Epinions.com, meanwhile, addresses the credibility issue via its "Web of Trust" system, in which, Tolia explains, the software mimics "the sophisticated sorting and filtering that goes on" during real-life, word-of-mouth recommendations. As Tolia explains it, the Web of Trust's algorithms (patent pending) send untested newcomers' opinions to the bottom of the heap: "Those people who come into our system and have zero existing reputational capital ... just aren't seen that much."
What's more, Epinions expects that its system of compensating reviewers (at rates ranging from 1 to 3 cents per page view) will elicit more substantive content. Consequently, much of the site's traffic -- especially in taste-driven categories -- centers on the preferences of its trusted personalities rather than hard data. "What people are essentially doing is navigating the site not based on products but based on people," says Tolia.
A spontaneously generated "Neighborhood Watch" group of some 20,000 Epinions users now monitors the site's content 24 hours a day for possible abuses. And Tolia says advertisers, far from being alienated, often welcome the consumer feedback; he cites the example of Bekins, a moving company whose CEO responded to negative reviews by posting a letter to the site. "Some venture capitalists even use our site to do due diligence on companies," he says.
So who's on top at the bottom line? Deja.com's financial reports indicate revenues of $5.1 million and a net loss of $8.8 million for 1998, the last year for which data is available; at present, Gorelick says, the company is not discussing its financing plans. No data is available for the privately held Epinions, and Tolia says his yearling has no plans to go public in the foreseeable future.

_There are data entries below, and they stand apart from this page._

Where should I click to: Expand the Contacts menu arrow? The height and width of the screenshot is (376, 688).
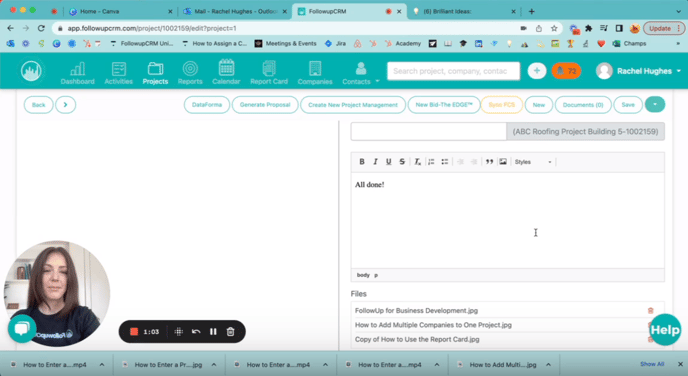[377, 82]
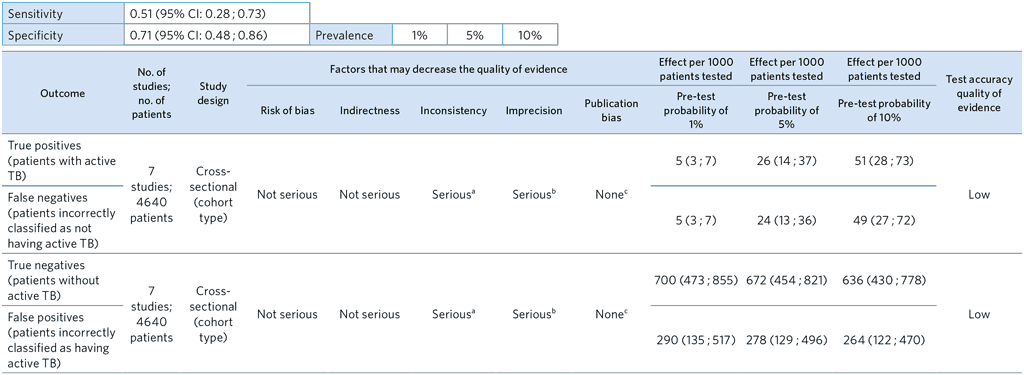
Task: Click the 290 (135 ; 517) value
Action: click(696, 340)
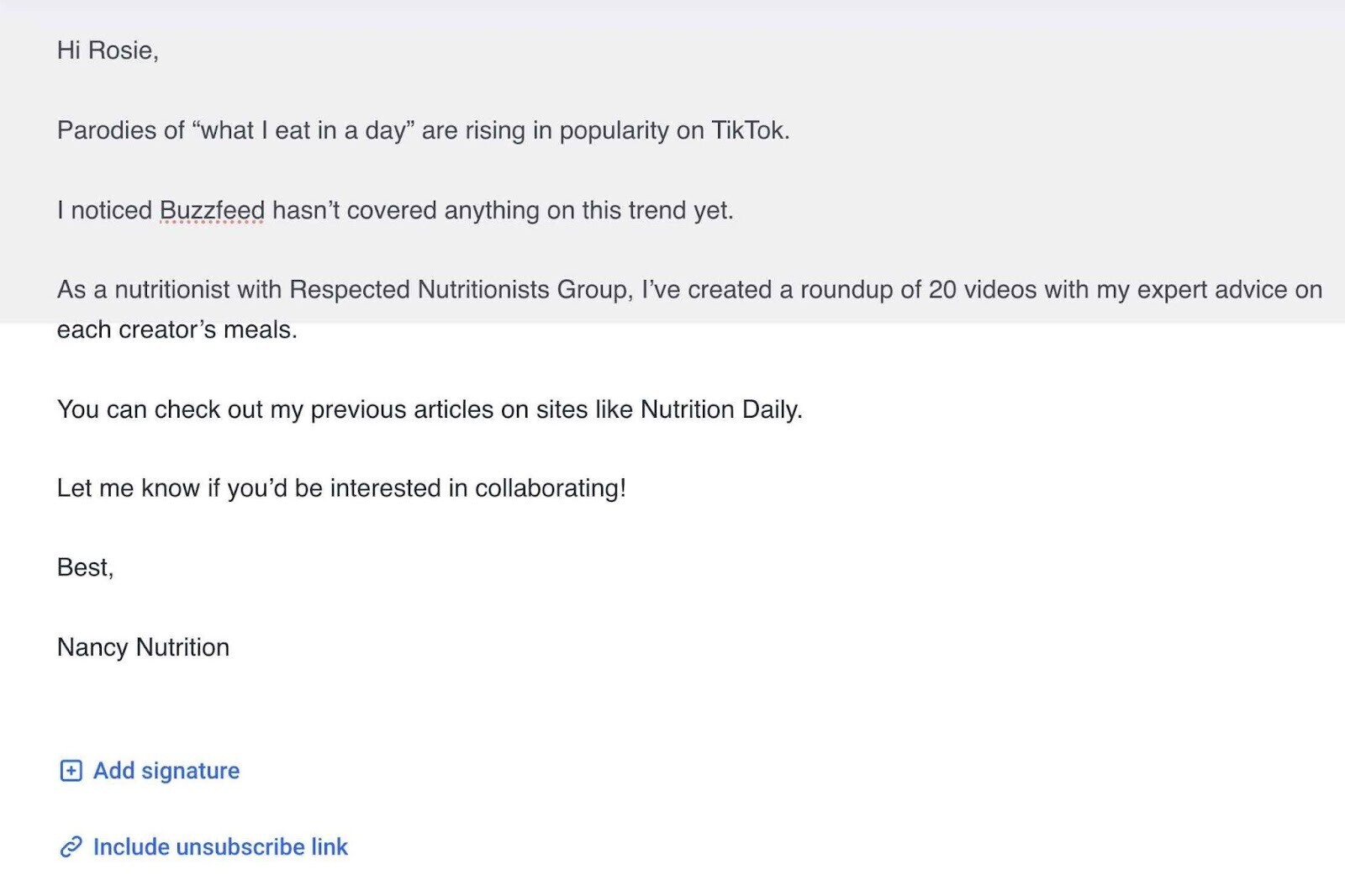Click 'Parodies of' at the sentence start
This screenshot has height=896, width=1345.
pyautogui.click(x=120, y=130)

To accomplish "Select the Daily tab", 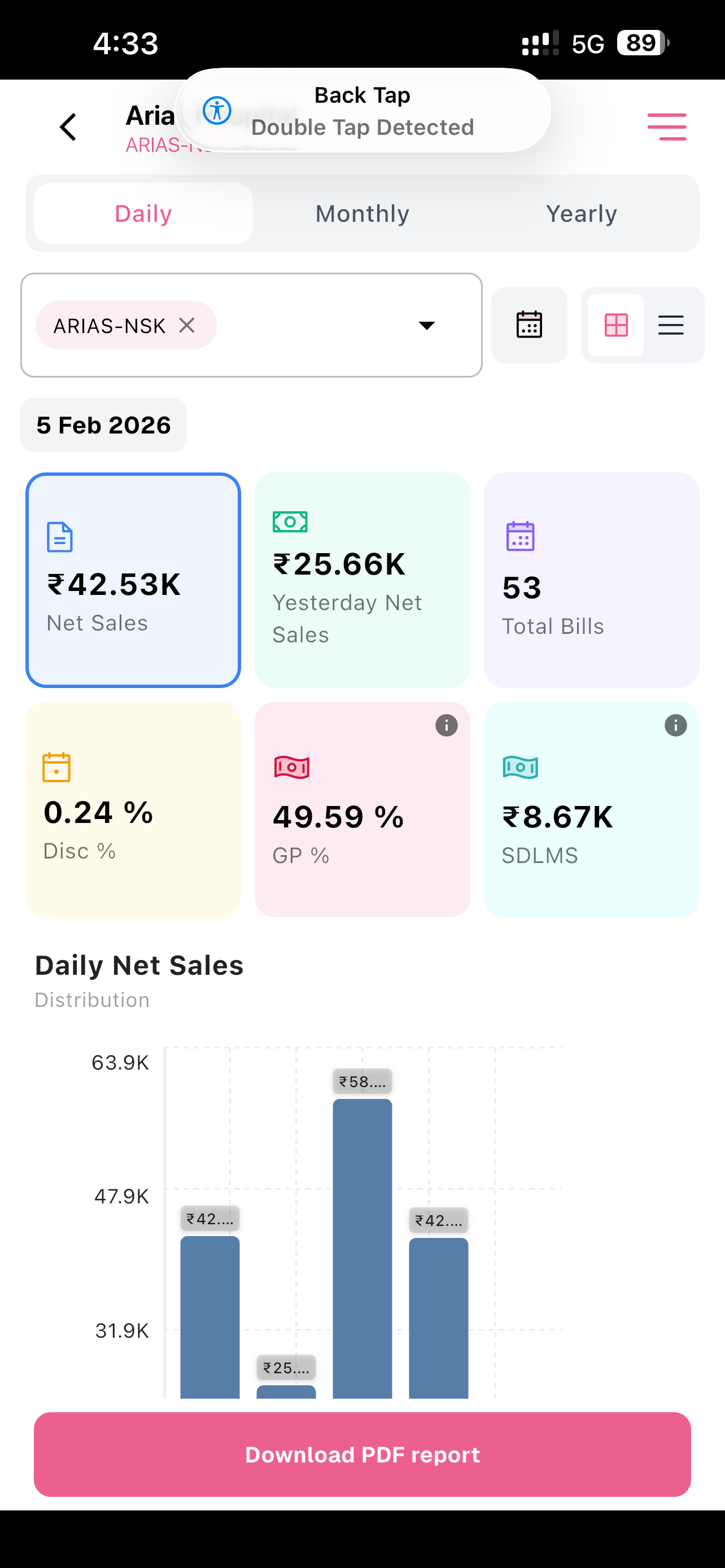I will pos(143,214).
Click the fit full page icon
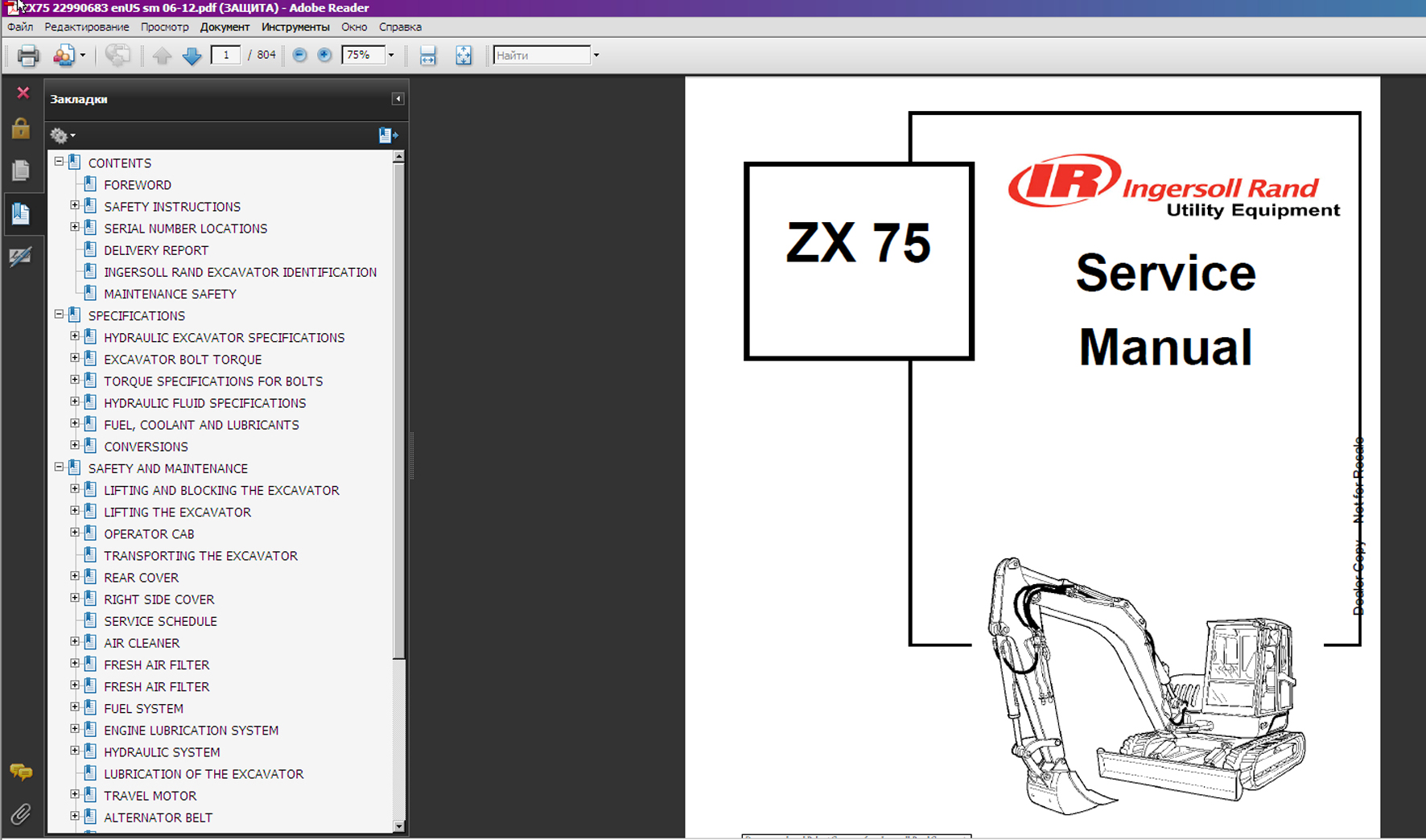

Meanwhile, given a conservative estimate of $20 per Web subscriber, CR's online and print divisions alone bring in more than $117 million annually. Even so, at last tally, in 1998, the organization was still running at a slight loss: Expenditures exceeded revenues by $1.35 million.
There is no financial data to indicate whether Consumer Reports readers are defecting to the free-information sites, or whether CR will feel pressure to lower its prices in response, but one thing is certain: Plenty of people out there would like to get CR's info for free. According to Rutkowski, librarians say Consumer Reports is the magazine most often stolen from public reading rooms.